A recent molecular analysis revealed a new classification of primitive neuroectodermal tumors of central nervous system (CNS-PNETs).13) CNS-PNETs have been classified into four new entities: “CNS neuroblastoma with FOXR2 activation (CNS NB-FOXR2),” “CNS Ewing sarcoma family tumor with CIC alteration (CNS EFT-CIC),” “CNS high-grade neuroepithelial tumor with MN1 alteration (CNS HGNET-MN1),” and “CNS high-grade neuroepithelial tumor with BCOR alteration (CNS HGNET-BCOR).” Among these new entities, CNS HGNET-MN1, which is characterized by MN1 gene rearrangements on DNA methylation profiling, has frequently shown astroblastic features, such as pseudopapillary patterns and dense pericellular hyalinization. The authors found that nearly 40% of tumors histologically diagnosed as astroblastoma belong to this category. MN1 rearrangements along with alterations of the X chromosome have also been reported as features of astroblasitma.3) The histopathological findings of astroblastoma are similar to those of ependymoma, which typically have rosette-forming tumor cells. Olig2 positivity is a useful diagnostic marker, since ependymoma generally does not express that molecule.14) In addition, RELA fusion on a FISH analysis or immunohistochemistry for p65/RELA and/or LICAM is also useful for making a diagnosis of ependymoma.9) Other studies have described cases in which MN1 rearrangement detected by a FISH analysis was useful for diagnosing astroblastoma and differentiating from ependymoma.3) Astroblastoma histology is not specific for CNS-HGNET-MN1. Wood et al.6) reported a case of astroblastoma diagnosed histologically without MN1 alteration showing genetic features of either anaplastic pleomorphic xanthoastrocytoma (BRAF p.V600E mutation, CDKN2A/B homozygous deletion and TERT promoter mutation) or IDH-wild-type glioblastoma (trisomy 7, monosomy 10, CDK4 amplification and TP53, NRAS, and TERT promoter mutations). Lucas et al.15) proposed that astroblastomas with MN1 fusions represent “true” astroblastomas and recommended the terminology “astroblastoma, MN1 fusion-positive.”

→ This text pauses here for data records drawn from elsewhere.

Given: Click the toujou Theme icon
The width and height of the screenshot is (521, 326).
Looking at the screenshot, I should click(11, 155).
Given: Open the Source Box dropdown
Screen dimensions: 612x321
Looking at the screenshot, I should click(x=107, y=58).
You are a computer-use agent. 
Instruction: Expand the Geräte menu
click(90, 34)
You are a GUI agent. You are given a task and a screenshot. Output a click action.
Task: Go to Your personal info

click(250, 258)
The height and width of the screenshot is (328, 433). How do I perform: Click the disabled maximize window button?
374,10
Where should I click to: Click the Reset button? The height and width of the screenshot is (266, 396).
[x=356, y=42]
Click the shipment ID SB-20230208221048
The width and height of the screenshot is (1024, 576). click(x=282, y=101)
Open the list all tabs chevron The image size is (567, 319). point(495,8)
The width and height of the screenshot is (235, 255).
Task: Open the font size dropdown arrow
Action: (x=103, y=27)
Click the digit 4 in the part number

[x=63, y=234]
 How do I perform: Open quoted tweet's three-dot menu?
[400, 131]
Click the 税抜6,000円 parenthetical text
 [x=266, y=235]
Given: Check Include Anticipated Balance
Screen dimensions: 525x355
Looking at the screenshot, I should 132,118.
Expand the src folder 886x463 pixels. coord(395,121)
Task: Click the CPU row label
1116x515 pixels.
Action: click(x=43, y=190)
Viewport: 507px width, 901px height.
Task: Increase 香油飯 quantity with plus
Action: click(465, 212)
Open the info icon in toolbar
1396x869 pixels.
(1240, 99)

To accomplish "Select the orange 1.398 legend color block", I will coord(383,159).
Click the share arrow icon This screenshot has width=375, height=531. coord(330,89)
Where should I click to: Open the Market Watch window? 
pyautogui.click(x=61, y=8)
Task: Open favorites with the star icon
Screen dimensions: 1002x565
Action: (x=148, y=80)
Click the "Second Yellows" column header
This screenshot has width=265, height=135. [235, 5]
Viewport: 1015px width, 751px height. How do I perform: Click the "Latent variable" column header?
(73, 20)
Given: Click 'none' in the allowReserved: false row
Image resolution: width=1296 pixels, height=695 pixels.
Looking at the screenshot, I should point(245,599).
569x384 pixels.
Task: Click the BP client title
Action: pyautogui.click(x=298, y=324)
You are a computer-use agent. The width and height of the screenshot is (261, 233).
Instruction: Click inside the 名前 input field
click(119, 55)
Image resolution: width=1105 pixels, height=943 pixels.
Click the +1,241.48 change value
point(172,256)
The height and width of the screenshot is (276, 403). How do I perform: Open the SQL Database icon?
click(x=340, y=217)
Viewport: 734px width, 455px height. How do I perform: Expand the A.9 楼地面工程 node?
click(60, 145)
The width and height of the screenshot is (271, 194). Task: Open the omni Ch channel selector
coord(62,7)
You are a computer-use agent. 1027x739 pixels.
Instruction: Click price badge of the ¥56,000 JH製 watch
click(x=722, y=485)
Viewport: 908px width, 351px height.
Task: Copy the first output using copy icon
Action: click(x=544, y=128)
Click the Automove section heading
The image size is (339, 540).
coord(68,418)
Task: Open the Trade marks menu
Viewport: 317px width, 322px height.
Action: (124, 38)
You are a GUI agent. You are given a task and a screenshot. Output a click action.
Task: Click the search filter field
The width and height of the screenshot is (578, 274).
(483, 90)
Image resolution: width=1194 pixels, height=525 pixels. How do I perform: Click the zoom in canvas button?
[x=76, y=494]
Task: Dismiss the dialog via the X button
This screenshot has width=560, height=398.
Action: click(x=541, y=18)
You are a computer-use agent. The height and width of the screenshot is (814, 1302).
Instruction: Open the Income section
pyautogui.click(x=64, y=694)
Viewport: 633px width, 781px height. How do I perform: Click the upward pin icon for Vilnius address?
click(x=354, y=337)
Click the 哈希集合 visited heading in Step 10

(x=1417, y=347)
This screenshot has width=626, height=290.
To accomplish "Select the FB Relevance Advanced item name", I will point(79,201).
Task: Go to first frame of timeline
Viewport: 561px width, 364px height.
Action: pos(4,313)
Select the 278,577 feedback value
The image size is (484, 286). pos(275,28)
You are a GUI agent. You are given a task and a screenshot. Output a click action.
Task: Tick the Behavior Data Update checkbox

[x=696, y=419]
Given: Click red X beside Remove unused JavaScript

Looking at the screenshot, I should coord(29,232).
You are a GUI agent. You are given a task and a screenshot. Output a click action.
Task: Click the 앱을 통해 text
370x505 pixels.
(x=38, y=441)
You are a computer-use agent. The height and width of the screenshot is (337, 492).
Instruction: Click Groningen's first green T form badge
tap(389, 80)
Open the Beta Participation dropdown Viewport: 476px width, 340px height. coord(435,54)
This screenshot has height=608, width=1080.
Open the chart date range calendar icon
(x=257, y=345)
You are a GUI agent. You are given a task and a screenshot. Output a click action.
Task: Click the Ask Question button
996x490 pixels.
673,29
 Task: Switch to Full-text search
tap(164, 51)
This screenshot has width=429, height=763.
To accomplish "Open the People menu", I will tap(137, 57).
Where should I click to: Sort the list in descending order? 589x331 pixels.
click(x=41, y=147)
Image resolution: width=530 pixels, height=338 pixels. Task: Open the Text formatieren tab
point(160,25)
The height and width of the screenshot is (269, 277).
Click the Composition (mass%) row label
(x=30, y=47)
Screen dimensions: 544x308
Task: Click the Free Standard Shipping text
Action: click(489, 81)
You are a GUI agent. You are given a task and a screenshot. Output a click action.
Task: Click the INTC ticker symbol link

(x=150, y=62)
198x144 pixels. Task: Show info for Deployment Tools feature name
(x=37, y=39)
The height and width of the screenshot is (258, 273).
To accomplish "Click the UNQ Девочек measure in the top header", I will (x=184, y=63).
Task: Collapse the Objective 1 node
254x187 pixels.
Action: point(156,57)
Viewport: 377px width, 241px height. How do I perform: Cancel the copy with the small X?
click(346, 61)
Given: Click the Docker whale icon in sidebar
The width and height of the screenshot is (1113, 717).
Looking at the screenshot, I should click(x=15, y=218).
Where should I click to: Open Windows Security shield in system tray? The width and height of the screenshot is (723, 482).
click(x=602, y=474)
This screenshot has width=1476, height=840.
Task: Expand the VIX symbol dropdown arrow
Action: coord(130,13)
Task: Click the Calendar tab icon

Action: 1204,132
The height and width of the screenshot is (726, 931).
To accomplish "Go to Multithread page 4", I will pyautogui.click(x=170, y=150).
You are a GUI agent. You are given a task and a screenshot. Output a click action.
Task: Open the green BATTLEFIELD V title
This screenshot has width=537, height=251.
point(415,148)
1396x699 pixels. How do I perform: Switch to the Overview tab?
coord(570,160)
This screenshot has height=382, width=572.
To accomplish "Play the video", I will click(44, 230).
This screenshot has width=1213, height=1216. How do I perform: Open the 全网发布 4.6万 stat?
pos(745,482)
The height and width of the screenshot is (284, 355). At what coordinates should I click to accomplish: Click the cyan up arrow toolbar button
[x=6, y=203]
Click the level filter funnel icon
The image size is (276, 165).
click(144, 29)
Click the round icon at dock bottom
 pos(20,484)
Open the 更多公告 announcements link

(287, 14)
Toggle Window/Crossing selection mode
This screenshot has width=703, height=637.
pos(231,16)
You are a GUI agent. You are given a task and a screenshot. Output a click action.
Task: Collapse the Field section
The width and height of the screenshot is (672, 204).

Our present report was limited by the short follow-up duration. The diagnosis and evaluation of malignancy for astroblastoma are made histologically, while no molecular diagnosis was made at this time; therefore, further molecular-based and larger-scale cases studies will be needed to determine whether or not MN1 alteration is a suitable diagnostic marker for astroblastoma.
We reported a case of well-differentiated astroblastoma with focal anaplastic features and MN1 alteration that was treated with gross total resection (GTR) and chemoradiotherapy. A larger-scale study is warranted to establish evidence supporting the diagnosis and treatment of astroblastoma with molecular characteristic features.
The authors declare there are no conflicts of interest.